YOUR OBJECTIVE | Which lines in the listing below contain the word "will"? Copy each one.

SUPPLIED DATA |
--- START ---

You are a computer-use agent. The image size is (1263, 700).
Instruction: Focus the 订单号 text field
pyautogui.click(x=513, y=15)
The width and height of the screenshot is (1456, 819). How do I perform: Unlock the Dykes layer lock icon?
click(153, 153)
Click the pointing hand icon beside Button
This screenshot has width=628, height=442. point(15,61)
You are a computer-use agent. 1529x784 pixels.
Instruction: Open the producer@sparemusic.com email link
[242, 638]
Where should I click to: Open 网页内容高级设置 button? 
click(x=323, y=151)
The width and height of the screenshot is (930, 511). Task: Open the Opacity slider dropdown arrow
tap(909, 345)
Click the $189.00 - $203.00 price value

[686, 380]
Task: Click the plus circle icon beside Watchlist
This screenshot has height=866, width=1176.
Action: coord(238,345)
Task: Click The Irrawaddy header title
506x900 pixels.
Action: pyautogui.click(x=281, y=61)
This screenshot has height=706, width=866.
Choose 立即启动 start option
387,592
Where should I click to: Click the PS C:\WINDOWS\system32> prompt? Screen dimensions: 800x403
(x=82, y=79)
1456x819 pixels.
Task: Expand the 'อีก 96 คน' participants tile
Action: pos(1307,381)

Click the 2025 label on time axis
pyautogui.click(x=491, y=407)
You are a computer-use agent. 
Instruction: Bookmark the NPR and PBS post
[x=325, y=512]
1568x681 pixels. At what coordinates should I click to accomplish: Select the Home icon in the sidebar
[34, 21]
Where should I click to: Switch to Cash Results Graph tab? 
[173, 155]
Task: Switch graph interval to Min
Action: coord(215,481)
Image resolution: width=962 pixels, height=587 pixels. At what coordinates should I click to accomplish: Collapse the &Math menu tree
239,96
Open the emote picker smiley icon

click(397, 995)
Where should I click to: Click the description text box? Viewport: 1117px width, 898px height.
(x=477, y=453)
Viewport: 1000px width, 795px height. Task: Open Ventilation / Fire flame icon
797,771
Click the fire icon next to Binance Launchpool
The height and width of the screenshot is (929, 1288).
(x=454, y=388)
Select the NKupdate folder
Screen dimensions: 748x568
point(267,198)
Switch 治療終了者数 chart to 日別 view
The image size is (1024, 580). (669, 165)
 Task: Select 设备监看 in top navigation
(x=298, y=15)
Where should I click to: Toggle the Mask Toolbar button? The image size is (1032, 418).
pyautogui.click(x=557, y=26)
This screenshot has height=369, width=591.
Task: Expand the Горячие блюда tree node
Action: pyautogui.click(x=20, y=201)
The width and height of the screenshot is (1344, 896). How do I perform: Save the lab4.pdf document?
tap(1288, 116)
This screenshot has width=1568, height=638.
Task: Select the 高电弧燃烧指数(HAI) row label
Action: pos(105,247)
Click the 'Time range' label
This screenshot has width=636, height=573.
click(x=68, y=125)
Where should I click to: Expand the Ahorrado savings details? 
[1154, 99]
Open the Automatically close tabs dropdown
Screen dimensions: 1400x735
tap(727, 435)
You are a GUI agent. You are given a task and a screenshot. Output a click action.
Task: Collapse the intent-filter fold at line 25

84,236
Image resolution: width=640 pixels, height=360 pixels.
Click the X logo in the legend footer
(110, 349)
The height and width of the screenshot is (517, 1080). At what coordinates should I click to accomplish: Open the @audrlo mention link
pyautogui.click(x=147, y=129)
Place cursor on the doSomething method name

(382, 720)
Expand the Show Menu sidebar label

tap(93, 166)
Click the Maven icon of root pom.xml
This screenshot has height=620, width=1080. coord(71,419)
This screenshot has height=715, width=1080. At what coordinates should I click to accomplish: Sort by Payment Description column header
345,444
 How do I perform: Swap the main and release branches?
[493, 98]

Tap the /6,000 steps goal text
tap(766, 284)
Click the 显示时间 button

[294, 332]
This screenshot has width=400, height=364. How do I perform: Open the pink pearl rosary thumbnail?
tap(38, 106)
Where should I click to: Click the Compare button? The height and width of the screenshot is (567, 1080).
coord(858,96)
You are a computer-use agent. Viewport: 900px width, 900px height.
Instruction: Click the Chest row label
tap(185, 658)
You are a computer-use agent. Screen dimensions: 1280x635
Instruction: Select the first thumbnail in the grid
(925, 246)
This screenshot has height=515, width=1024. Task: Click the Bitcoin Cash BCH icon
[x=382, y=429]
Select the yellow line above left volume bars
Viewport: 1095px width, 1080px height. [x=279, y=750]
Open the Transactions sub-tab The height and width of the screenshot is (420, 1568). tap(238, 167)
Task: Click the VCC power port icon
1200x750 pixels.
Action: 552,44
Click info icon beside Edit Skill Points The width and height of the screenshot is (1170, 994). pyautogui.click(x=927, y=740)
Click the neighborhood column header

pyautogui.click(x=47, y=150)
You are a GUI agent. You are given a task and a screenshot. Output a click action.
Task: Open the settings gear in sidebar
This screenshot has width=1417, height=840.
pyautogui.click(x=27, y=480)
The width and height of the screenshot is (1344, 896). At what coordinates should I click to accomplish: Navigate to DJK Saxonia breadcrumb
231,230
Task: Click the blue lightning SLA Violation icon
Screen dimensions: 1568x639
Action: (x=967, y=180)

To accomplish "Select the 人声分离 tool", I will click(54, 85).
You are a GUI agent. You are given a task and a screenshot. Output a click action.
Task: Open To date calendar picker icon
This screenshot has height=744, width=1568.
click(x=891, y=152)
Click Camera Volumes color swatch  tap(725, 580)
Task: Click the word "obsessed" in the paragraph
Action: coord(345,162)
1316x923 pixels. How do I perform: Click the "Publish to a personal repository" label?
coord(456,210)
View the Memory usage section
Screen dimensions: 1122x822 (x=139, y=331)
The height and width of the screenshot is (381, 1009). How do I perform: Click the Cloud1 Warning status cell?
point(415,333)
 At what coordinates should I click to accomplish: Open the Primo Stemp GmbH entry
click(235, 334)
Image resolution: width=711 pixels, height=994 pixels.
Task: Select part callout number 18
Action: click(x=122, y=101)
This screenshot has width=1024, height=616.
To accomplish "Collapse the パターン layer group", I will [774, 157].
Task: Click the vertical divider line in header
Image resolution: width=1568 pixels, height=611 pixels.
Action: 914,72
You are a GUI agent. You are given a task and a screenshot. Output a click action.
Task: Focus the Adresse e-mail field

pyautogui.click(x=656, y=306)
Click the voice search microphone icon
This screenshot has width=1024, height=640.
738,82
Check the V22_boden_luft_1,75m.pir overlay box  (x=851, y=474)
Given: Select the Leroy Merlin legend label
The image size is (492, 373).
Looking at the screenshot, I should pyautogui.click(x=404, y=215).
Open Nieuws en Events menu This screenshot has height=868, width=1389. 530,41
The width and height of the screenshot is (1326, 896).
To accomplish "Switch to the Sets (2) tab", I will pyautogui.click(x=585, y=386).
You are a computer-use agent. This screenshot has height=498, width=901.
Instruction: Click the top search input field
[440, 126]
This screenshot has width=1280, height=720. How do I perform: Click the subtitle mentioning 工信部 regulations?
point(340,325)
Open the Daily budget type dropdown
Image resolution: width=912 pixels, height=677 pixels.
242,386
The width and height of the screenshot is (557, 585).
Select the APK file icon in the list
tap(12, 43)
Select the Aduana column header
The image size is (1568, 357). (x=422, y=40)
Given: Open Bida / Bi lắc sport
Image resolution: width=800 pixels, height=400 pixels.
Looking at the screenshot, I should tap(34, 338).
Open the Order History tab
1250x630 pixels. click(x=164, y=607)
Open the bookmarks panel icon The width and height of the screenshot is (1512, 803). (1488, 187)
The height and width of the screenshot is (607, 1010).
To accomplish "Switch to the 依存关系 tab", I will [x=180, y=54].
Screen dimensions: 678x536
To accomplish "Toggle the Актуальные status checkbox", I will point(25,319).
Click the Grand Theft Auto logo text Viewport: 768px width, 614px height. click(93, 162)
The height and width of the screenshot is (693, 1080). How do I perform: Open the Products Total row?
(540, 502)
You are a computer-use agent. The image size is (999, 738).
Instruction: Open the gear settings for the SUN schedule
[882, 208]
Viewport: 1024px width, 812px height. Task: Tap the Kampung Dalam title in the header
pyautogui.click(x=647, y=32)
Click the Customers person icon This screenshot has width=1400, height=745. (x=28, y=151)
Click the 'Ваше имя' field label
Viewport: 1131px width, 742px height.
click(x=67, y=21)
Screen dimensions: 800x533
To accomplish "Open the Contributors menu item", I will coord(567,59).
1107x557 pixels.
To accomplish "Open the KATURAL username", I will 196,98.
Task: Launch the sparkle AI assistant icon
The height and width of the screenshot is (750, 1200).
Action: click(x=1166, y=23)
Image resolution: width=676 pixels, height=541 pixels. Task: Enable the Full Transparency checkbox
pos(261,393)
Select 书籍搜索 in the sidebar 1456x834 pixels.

--- END ---

OUTPUT FOR THIS EXERCISE |
To accomplish "Select the 人声分离 tool", I will click(54, 85).
To accomplish "Collapse the パターン layer group", I will [774, 157].
To accomplish "Switch to the Sets (2) tab", I will pyautogui.click(x=585, y=386).
To accomplish "Switch to the 依存关系 tab", I will [x=180, y=54].
To accomplish "Toggle the Актуальные status checkbox", I will point(25,319).
To accomplish "Open the Contributors menu item", I will coord(567,59).
To accomplish "Open the KATURAL username", I will 196,98.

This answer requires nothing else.